By Meredith Schellin

Executive Editor


My entire body tensed as we pulled into the apartment complex. I tried my best to conceal my discomfort as my dad and I approach the open doorway where other members of my church were already busy working. Entering the apartment, I was immediately told to put my hair up to avoid getting any of the lice or bedbugs that infested the home. I stood in the space filled with piles of clothes and trash and looked around me at people working, seemingly unfazed at the bugs, the dirt, and the obvious problems this family was dealing with. I was the only one that seemed uncomfortable. That bothered me.

I wasn’t bothered a few weeks earlier when I worked with orphans in Indonesia, or past summers when I helped those in need on other mission trips overseas. So why was I so uncomfortable—so out of my comfort zone— helping a family that lived across the street from where I worked three times a week?

As the day went on, I got to know the family, especially the four children, and hear their painful story. But it didn’t diminish the fact that I was still uncomfortable, broken and actually a little bit angry at the situation this family was in.  I was doing the same things I had done on every mission trip, only this time it was in my town, down the street from where I lived.
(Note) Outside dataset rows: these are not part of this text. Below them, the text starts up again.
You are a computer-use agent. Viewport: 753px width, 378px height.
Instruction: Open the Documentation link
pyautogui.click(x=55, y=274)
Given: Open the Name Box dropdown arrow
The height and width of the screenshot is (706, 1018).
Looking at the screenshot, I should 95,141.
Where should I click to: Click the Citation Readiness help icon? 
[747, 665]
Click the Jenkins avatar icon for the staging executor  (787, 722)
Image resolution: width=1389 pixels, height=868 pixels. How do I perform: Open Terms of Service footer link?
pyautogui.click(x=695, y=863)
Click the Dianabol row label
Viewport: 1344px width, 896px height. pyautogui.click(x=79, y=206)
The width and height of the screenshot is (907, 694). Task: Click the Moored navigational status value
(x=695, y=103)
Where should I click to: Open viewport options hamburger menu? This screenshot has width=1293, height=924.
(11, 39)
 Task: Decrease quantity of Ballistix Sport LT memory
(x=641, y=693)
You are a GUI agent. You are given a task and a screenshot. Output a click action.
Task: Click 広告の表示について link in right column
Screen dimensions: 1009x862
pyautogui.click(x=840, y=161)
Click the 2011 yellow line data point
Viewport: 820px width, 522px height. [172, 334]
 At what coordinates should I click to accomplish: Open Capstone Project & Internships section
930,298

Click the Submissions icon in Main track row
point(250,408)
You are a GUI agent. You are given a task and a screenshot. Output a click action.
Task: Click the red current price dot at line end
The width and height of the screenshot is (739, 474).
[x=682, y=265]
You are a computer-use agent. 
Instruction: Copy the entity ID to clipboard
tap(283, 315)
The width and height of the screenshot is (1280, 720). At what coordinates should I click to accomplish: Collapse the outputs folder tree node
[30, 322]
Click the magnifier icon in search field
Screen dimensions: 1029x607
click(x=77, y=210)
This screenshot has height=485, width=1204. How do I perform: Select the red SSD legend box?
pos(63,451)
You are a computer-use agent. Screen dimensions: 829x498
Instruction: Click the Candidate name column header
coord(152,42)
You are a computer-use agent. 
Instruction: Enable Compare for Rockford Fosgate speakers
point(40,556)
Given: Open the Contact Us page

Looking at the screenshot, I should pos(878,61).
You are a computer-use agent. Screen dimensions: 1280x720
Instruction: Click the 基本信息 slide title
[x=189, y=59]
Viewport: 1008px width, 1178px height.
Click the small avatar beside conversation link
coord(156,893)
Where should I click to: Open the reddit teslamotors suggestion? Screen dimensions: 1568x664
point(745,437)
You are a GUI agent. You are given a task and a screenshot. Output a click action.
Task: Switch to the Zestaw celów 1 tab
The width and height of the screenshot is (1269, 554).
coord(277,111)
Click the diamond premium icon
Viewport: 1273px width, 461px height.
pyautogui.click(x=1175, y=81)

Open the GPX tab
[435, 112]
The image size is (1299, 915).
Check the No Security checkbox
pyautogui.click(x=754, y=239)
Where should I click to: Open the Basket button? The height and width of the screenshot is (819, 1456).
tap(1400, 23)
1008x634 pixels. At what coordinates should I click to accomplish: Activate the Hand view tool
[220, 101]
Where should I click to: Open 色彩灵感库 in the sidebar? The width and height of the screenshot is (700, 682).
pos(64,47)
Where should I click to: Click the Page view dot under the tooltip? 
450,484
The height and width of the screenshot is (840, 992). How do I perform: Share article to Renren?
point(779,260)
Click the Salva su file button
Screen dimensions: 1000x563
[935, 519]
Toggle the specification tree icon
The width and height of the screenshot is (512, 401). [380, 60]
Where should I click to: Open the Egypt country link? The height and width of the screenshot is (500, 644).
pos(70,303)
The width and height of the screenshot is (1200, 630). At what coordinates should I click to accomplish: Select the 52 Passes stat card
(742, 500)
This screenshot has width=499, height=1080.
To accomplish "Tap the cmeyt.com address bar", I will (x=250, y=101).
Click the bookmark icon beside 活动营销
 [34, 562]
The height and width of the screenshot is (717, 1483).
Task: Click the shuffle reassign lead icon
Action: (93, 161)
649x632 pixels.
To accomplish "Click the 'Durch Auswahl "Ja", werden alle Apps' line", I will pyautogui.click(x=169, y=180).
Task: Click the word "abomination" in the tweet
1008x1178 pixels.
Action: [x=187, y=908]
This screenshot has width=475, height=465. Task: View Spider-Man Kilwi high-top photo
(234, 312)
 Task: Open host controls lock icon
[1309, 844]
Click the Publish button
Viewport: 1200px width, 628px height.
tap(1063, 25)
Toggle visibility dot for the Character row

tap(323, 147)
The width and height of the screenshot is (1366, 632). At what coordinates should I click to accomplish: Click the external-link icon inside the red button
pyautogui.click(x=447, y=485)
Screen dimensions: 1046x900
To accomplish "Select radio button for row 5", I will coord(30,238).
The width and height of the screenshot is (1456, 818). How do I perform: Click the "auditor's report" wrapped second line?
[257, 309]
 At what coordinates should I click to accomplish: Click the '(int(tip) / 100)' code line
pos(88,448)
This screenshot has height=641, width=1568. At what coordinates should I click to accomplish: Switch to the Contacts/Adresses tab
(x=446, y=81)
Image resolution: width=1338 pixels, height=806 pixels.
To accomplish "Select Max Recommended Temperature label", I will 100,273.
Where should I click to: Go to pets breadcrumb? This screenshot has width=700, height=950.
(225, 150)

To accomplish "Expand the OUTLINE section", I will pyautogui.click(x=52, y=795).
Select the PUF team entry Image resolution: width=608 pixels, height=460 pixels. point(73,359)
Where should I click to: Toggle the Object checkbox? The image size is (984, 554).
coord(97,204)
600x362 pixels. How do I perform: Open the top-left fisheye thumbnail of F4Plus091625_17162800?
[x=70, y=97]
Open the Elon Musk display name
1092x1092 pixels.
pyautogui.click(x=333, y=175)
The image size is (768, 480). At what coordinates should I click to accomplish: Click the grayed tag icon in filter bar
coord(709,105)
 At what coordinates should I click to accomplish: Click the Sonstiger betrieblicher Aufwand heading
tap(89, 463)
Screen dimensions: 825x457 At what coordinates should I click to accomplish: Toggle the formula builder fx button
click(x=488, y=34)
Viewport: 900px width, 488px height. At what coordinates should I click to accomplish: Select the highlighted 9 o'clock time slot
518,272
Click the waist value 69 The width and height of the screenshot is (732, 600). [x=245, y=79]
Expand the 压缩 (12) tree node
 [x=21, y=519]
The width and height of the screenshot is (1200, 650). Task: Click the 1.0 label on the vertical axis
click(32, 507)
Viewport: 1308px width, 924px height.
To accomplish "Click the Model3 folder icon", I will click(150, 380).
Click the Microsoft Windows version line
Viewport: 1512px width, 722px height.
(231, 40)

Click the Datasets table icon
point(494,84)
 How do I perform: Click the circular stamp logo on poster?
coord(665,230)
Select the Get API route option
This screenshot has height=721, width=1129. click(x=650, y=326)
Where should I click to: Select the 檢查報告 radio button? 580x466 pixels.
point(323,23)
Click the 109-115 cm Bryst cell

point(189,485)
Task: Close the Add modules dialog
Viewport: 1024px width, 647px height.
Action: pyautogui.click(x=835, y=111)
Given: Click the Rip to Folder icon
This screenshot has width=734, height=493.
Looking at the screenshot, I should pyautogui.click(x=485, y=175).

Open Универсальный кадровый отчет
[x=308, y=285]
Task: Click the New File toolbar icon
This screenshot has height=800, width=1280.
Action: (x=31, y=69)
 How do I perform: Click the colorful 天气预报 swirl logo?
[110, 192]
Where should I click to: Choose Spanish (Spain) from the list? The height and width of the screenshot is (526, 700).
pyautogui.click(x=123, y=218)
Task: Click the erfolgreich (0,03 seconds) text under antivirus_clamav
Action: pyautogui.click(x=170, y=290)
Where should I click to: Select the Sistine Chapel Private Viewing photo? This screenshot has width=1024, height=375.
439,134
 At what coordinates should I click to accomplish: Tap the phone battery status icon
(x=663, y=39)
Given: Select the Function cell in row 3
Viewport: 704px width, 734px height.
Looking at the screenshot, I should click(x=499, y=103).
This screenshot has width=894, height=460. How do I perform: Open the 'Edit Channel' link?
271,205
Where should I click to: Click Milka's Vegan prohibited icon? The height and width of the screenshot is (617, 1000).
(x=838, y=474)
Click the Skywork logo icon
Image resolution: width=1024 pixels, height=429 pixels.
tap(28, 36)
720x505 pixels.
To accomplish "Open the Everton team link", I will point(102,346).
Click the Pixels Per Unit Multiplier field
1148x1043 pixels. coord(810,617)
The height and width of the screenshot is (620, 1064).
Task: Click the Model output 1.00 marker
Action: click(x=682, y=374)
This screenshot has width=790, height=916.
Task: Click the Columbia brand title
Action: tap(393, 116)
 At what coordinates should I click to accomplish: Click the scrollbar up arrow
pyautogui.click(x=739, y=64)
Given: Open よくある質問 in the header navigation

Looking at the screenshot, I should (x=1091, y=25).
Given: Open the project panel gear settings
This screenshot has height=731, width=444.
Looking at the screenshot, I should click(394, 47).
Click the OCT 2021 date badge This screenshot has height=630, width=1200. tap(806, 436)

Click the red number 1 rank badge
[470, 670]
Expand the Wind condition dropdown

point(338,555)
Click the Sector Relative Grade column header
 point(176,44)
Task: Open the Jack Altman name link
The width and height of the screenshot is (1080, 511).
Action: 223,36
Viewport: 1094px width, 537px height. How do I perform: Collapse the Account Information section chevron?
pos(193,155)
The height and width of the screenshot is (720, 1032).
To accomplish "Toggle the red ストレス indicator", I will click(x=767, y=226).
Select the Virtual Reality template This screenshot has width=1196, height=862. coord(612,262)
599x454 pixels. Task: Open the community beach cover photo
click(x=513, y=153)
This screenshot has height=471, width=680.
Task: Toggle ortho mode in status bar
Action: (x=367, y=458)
But that’s when I realized that was why I was uncomfortable. It wasn’t that I was serving. It wasn’t that I was reaching out or doing a good deed or getting my hands dirty. It was that I had been naïve, much more than I would like to admit, to the issues my community at home was dealing with. 

I have been so quick over my adolescent and young adult years to raise money for overseas mission trips, which I have loved. They are wonderful opportunities for individuals to grow spiritually and further the kingdom of God. I am a huge advocate of those opportunities, of missionaries who are burdened for other nations. However, like many other Christians, I have missed the mark when it comes to domestic missions. 

We might go to Africa for the summer, Bolivia for six weeks or China to do our student teaching, but most of us will spend most of our lives here living comfortably in the United States and we forget that there are people around us everyday that not only need Jesus, but also need a helping hand. 

Why are we so quick to raise thousands of dollars to go overseas, but we can’t bring canned food in for a food drive, or spend a Saturday helping serve food at a homeless shelter? Why is that we don’t think twice about stopping to help those in need when we are on our mission trips, but we can’t look the man holding the sign on the side of the road in the eye? 

I understand things are different here. I understand unfortunately people are not always honest, nor do they always use the money they receive to get the type of help they need. However, I do think it’s time to reevaluate the way we look at missions, the way we share the love of Jesus, and the way we care for those in need. You don’t need to go to Africa to make a difference. You can make a difference in your backyard, and I think it’s time that we start doing so.